CEU eTD Collection (2014); Namasbek kyzy, Aisuluu: Representation of Kyrgyz women in Kyrgyz Soviet Magazine Kyrgyzstan Ayaldary

CEU Electronic Theses and Dissertations, 2014
Author Namasbek kyzy, Aisuluu
Title Representation of Kyrgyz women in Kyrgyz Soviet Magazine Kyrgyzstan Ayaldary
Summary This thesis explores the representation of Kyrgyz women in the Soviet Kyrgyz magazine Kyrgyzstan Ayaldary (Women of Kyrgyzstan). The main question of the thesis is how the magazine presented the Kyrgyz woman to its readers in the early 1960s. I analyze the main discussions, topics, and issues that were raised in the magazine in order to find out how the Kyrgyz magazine defined and presented women’s emancipation. This thesis also explores what the journal can tell us about Kyrgyz women cooperating in or resisting the emancipation process.

◆ **Data**:
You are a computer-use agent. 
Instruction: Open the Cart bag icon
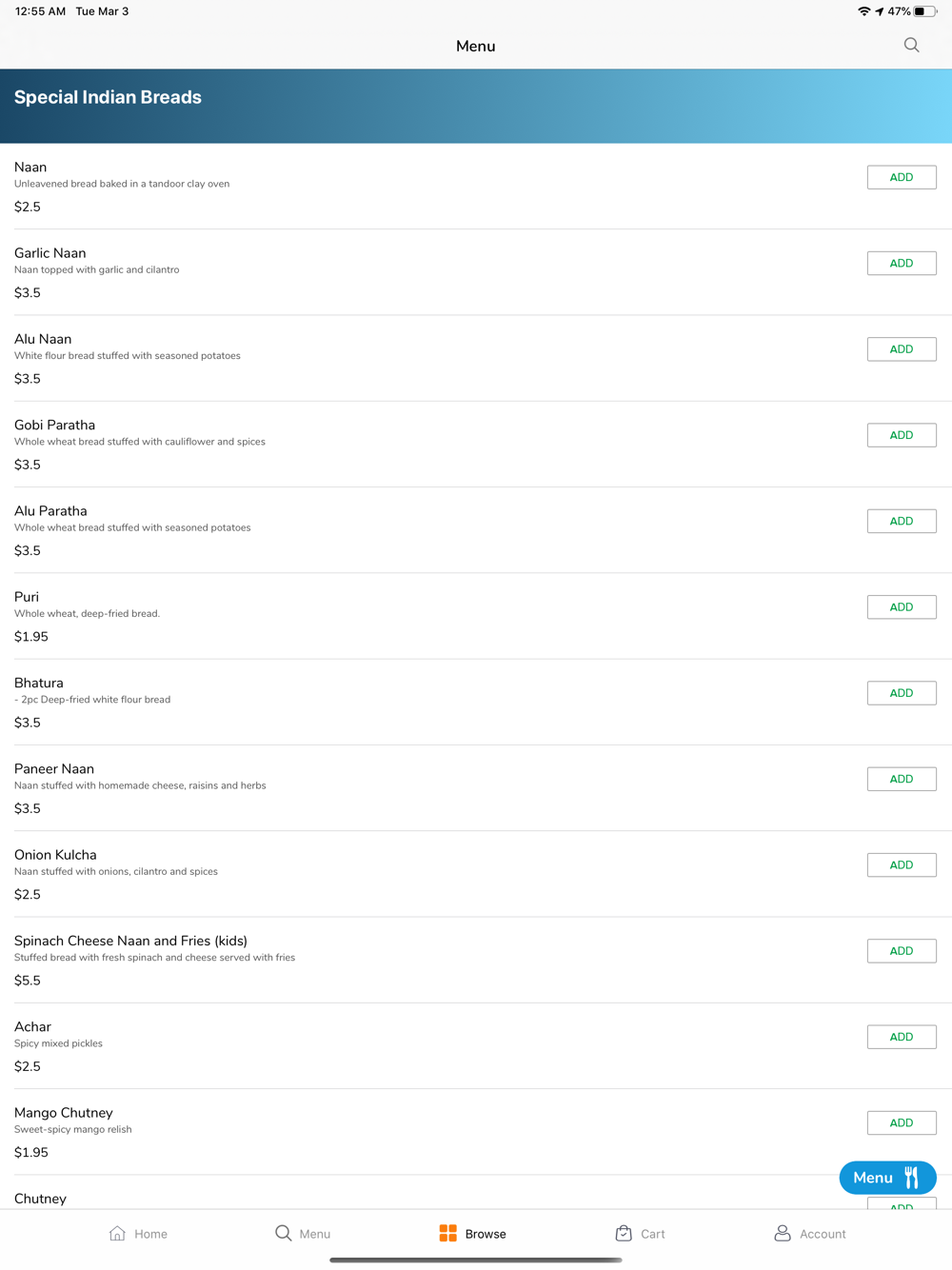point(624,1233)
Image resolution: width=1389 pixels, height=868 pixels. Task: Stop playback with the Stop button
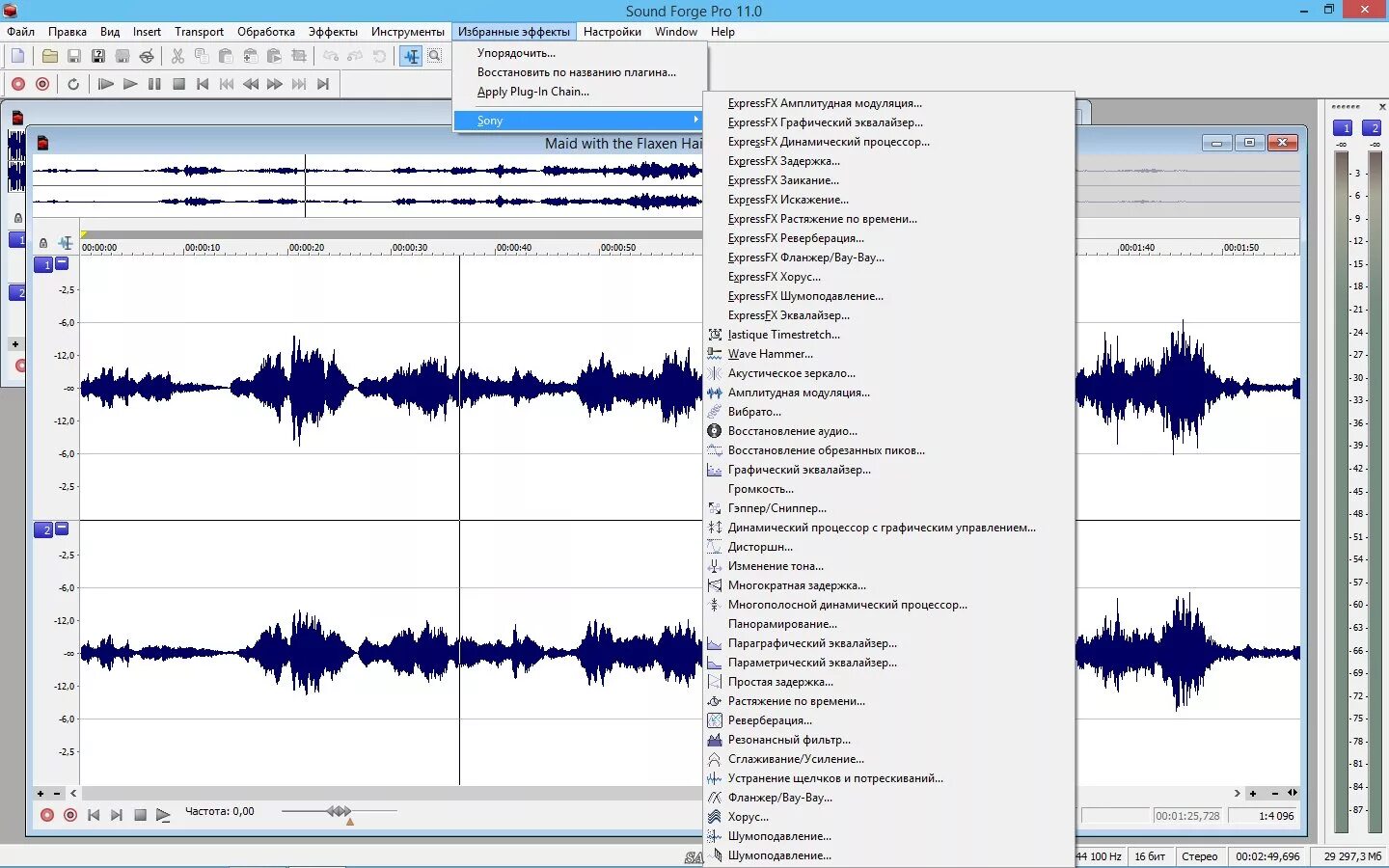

◆ **Stated task A**:
In the thesis record, reproduce the passage starting at "CEU eTD Collection" and ending at "the emancipation process.", replacing "thesis" with "dissertation" wherever it occurs.
◆ **Stated task B**:
Translate this sentence from the thesis record into French: "The main question of the thesis is how the magazine presented the Kyrgyz woman to its readers in the early 1960s."
◆ **Stated task C**:
According to the thesis record, why does the author analyze the main discussions, topics, and issues raised in the magazine? Answer in one to three sentences.

◆ **Exercise result A**:
CEU eTD Collection (2014); Namasbek kyzy, Aisuluu: Representation of Kyrgyz women in Kyrgyz Soviet Magazine Kyrgyzstan Ayaldary

CEU Electronic Theses and Dissertations, 2014
Author Namasbek kyzy, Aisuluu
Title Representation of Kyrgyz women in Kyrgyz Soviet Magazine Kyrgyzstan Ayaldary
Summary This dissertation explores the representation of Kyrgyz women in the Soviet Kyrgyz magazine Kyrgyzstan Ayaldary (Women of Kyrgyzstan). The main question of the dissertation is how the magazine presented the Kyrgyz woman to its readers in the early 1960s. I analyze the main discussions, topics, and issues that were raised in the magazine in order to find out how the Kyrgyz magazine defined and presented women’s emancipation. This dissertation also explores what the journal can tell us about Kyrgyz women cooperating in or resisting the emancipation process.

◆ **Exercise result B**:
La question principale de la thèse est de savoir comment le magazine présentait la femme kirghize à ses lecteurs au début des années 1960.

◆ **Exercise result C**:
The author analyzes them in order to find out how the Kyrgyz magazine defined and presented women's emancipation.